> **Exercise aim**: Would you copy each line of the data below that has "agent"?

> **Exercise data**:
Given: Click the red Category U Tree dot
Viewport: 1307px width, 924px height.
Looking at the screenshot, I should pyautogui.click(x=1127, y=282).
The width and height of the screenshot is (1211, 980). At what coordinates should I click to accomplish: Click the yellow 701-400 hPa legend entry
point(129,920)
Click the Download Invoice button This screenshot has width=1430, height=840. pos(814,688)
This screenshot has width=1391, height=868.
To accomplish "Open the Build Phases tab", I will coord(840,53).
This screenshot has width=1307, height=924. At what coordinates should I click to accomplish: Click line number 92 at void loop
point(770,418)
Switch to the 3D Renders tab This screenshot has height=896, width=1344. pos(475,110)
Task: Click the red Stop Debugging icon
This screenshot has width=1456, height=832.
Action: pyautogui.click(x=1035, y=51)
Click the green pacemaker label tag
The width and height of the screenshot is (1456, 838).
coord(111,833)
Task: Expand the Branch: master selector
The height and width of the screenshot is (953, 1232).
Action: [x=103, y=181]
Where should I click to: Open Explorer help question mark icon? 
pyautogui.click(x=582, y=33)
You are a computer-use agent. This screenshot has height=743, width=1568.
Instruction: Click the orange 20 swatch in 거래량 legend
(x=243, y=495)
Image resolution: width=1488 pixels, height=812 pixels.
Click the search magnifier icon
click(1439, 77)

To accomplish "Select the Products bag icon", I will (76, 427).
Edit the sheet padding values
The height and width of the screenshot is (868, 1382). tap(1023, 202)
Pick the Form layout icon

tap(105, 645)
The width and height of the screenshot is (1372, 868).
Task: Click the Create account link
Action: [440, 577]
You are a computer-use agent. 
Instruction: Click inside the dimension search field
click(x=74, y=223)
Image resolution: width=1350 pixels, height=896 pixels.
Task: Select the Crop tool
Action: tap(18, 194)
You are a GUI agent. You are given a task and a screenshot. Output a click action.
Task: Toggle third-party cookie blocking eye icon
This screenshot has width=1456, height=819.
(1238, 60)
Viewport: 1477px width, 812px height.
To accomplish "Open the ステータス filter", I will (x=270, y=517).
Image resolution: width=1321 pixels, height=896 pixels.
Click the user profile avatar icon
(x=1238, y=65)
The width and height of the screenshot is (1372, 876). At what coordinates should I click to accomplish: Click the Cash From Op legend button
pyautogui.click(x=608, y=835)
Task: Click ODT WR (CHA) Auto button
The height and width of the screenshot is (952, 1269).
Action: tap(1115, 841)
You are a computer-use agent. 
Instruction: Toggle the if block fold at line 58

> **Answer space**:
You are a computer-use agent. This screenshot has height=743, width=1568.
You are a computer-use agent. 
You are a GUI agent. You are given a task and a screenshot. Output a click action.
You are a computer-use agent. 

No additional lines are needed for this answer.